Jean-Guihen Queyras (born 11 March 1967) is a French cellist. He was born in Montreal, Quebec, Canada, and moved with his parents to Algeria when he was five years old; the family moved to France three years later. He has been a professor at the Musikhochschule Freiburg (where he commenced studies in 1984) since 2011 and artistic co-director of the Rencontres Musicales de Haute-Provence. He won the Glenn Gould Protégé Prize in Toronto in 2002. He was a soloist with the Ensemble intercontemporain.

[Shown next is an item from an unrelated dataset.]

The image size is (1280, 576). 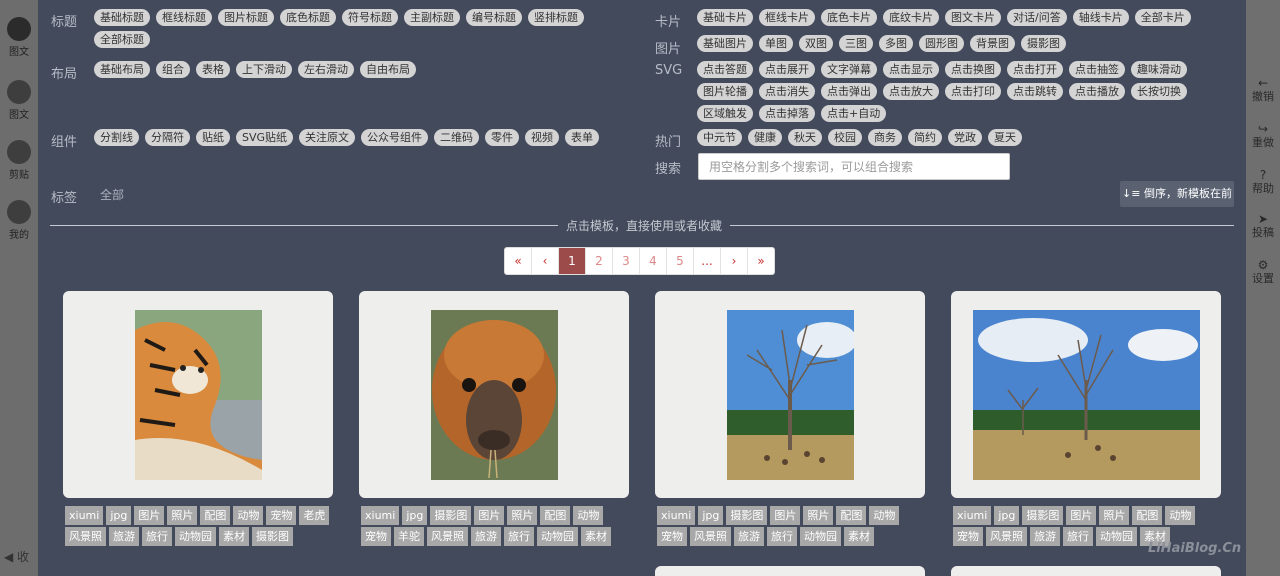 I want to click on filter-tag: 多图, so click(x=896, y=44).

Queyras records for Harmonia Mundi, including: the cello concertos of Dvorak, Elgar, Ligeti, and others; the complete cello suites of both Johann Sebastian Bach and Benjamin Britten; Beethoven's complete works for cello and piano (with Alexander Melnikov); and many piano trios with Isabelle Faust and Melnikov. He is noted for his exceptionally wide range of repertoire: he has recorded cello concertos by Haydn, Monn, and Vivaldi on a period instrument with the Freiburger Barockorchester and the Akademie für Alte Musik Berlin, but also champions the music of Dallapiccola, Kurtag, Ligeti, Webern, and others.

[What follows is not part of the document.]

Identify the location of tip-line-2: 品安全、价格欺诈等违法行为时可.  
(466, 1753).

He gave the world premieres of Ivan Fedele's cello concerto (Orchestre National de France, Leonard Slatkin) and Gilbert Amy's concerto (Tokyo Symphony Orchestra at Suntory Hall in Tokyo); in September 2005, he premiered Bruno Mantovani's concerto with the Saarbrücken Radio Sinfonie Orchestra and Philippe Schoeller's Wind's Eyes with the SWR Sinfonieorchester Baden-Baden and Freiburg. He also gave the world premieres of Thomas Larcher's Ouroboros in 2016 and Tristan Murail's De Pays et d'Hommes Étranges (Of Strange Lands and Strange Men) in 2019.

His recordings have won distinctions such as Top CD – BBC Music Magazine, Diapason d'Or (for the complete Bach cello suites), CHOC du Monde de la Musique, 10 de Classica/Répertoire, and Editor's Choice from Gramophone.

Queyras is part of the Arcanto Quartet with Antje Weithaas, Daniel Sepec and Tabea Zimmermann. He plays a cello made in 1696 by Gioffredo Cappa which has been lent to him since 2006 by the Société Générale. He uses two bows: a heavier one by Thomas Gerbeth in Vienna, for 20th- and 21st-century repertoire, and a lighter Tourte.